- PROBLEM REQUIREMENTS -
Repeat the records below exactly from the line containing "The image size is (628, 472)." to the line containing "Task: View the Attachments tab", taking in both of those lines. Drop the pictures.

- RECORDED DATA -
--- --- ---

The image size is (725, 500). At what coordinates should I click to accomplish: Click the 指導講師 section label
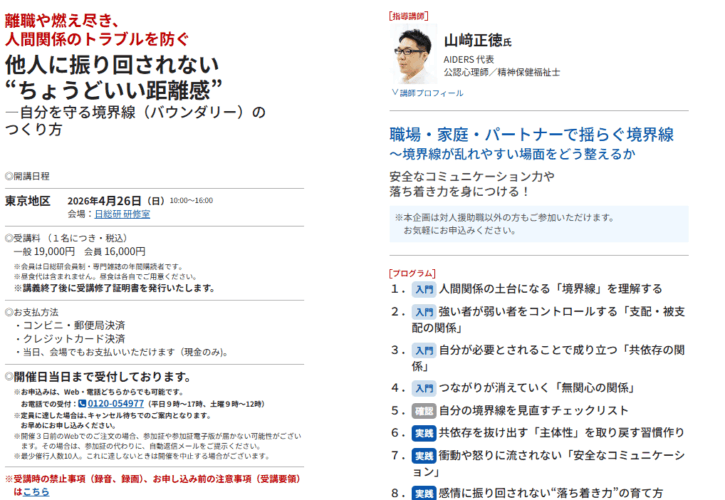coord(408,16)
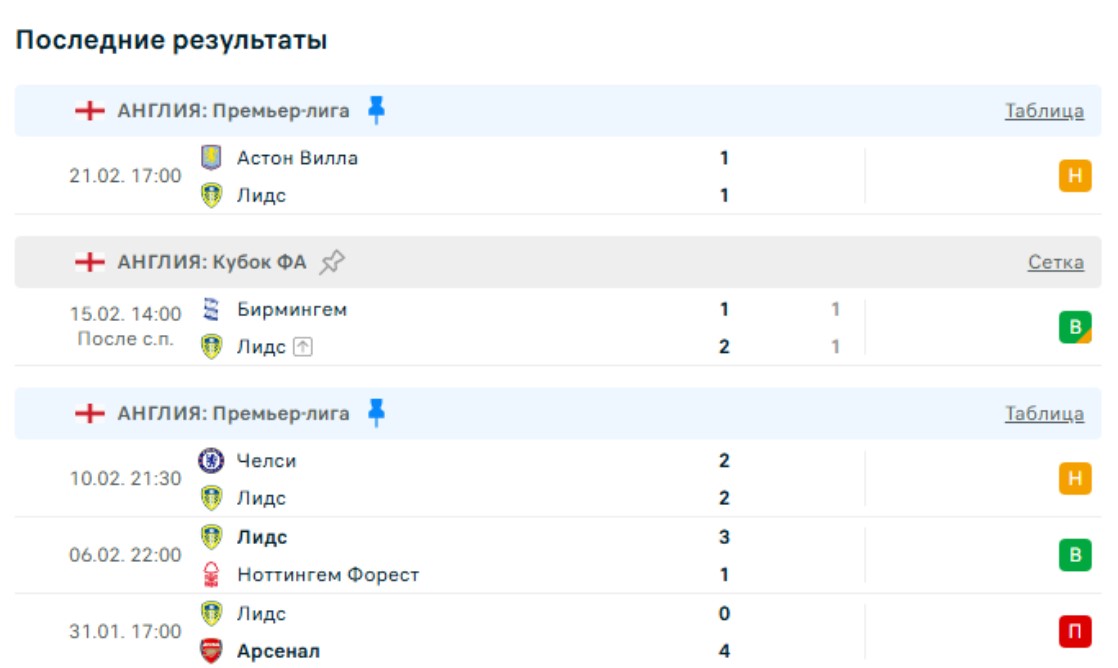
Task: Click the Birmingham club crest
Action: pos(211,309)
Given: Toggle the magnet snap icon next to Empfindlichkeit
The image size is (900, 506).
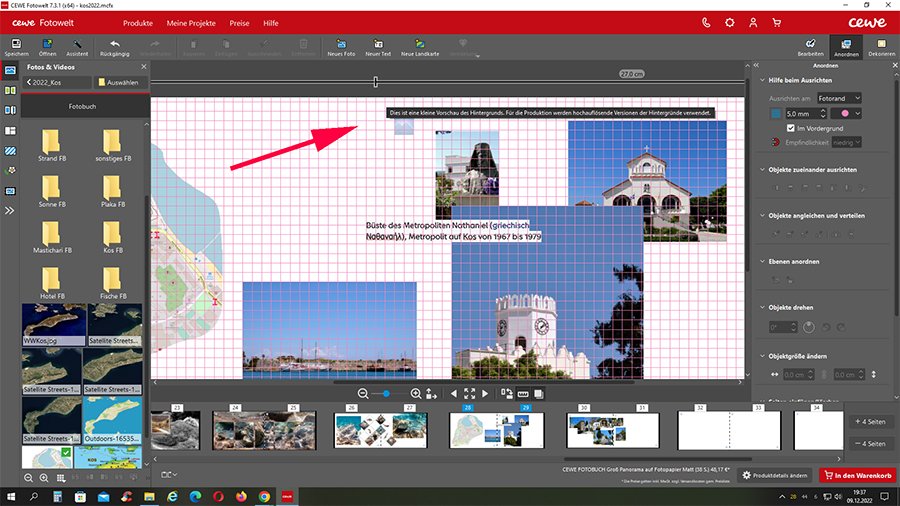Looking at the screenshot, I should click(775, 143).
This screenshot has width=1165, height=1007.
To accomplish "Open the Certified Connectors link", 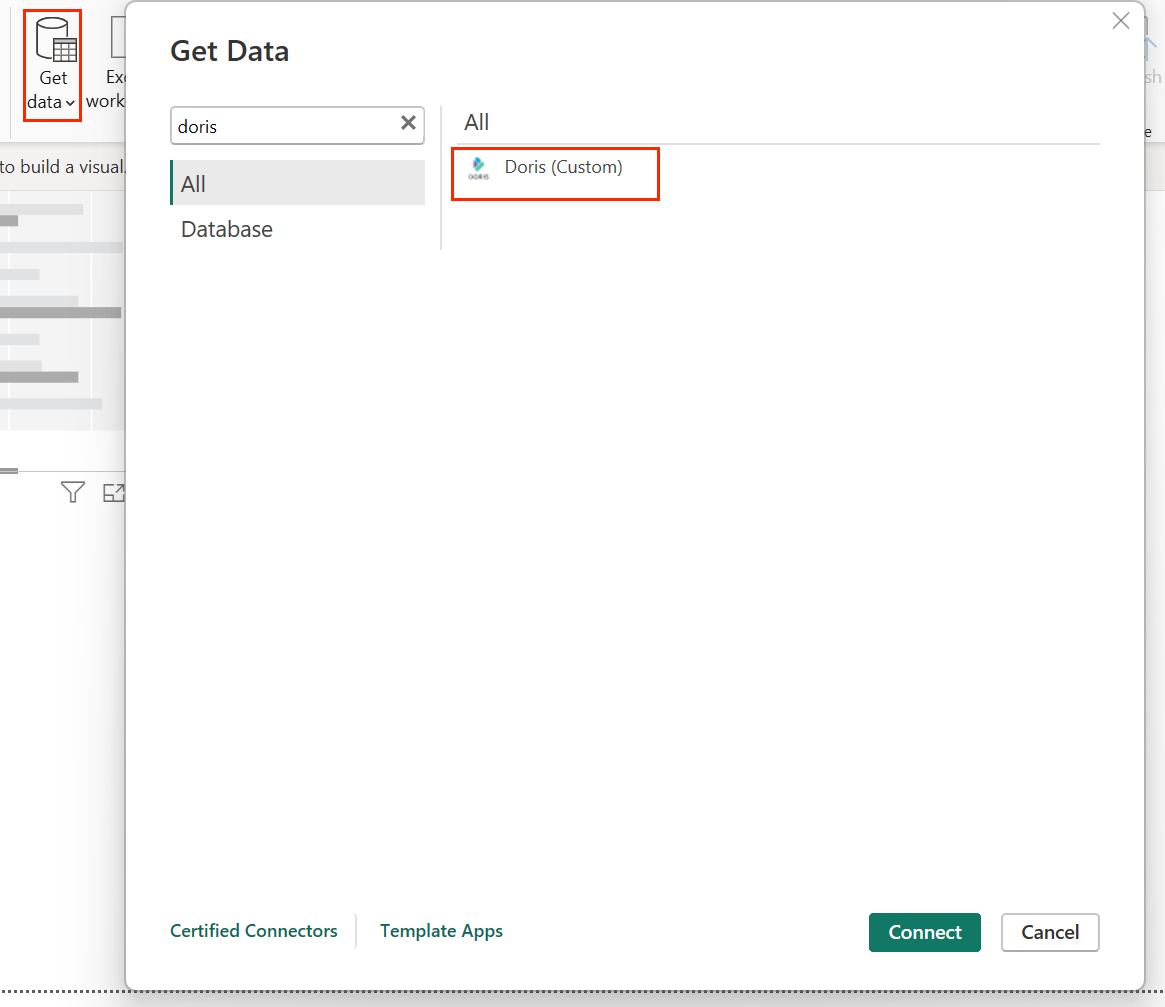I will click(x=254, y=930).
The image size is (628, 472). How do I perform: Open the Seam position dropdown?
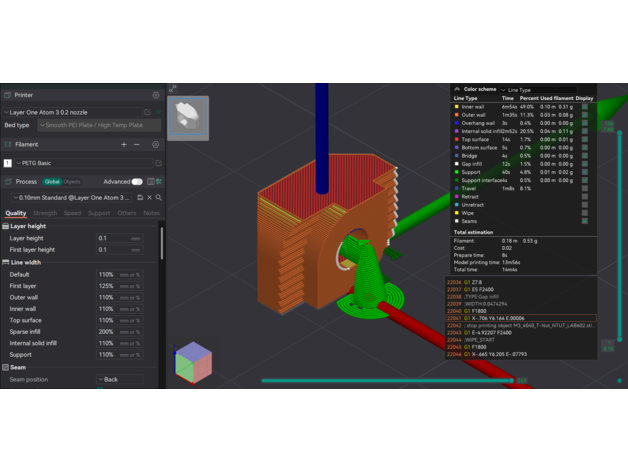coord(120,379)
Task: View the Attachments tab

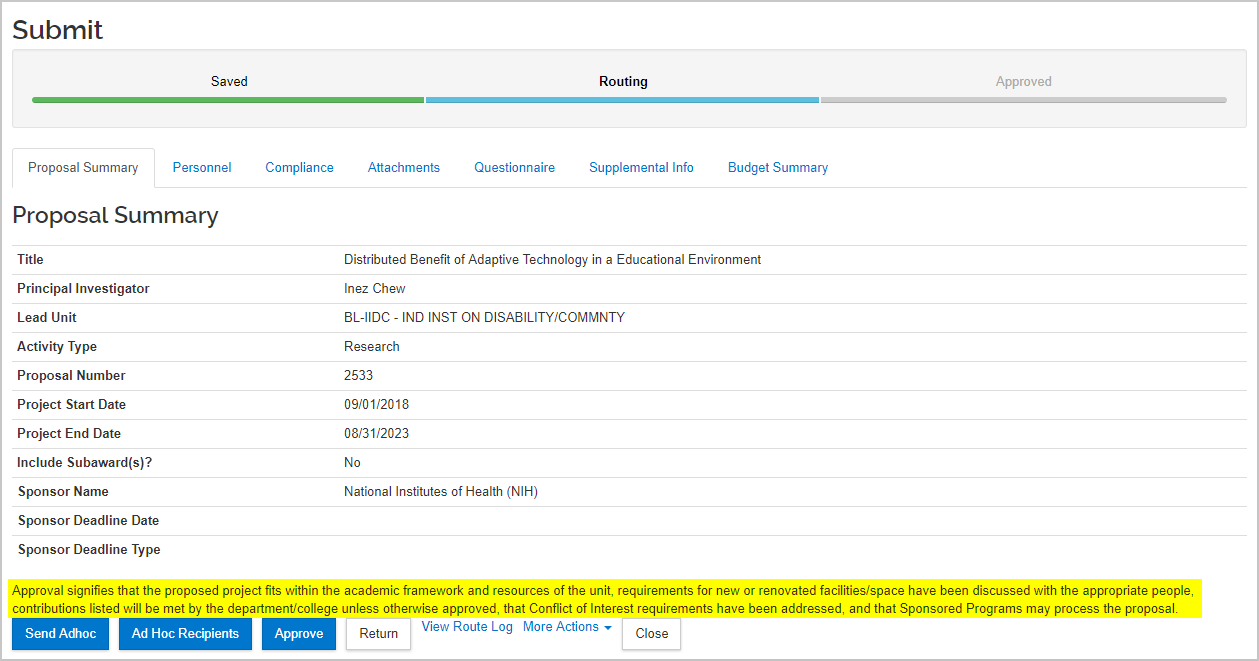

--- --- ---

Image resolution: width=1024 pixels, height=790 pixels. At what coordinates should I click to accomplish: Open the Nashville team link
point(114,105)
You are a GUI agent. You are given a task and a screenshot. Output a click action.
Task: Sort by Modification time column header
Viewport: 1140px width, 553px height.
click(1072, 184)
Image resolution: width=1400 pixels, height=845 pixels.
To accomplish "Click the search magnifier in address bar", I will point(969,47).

--- --- ---

- EXERCISE ANSWER -
The image size is (628, 472). How do I perform: Open the Seam position dropdown?
coord(120,379)
Task: View the Attachments tab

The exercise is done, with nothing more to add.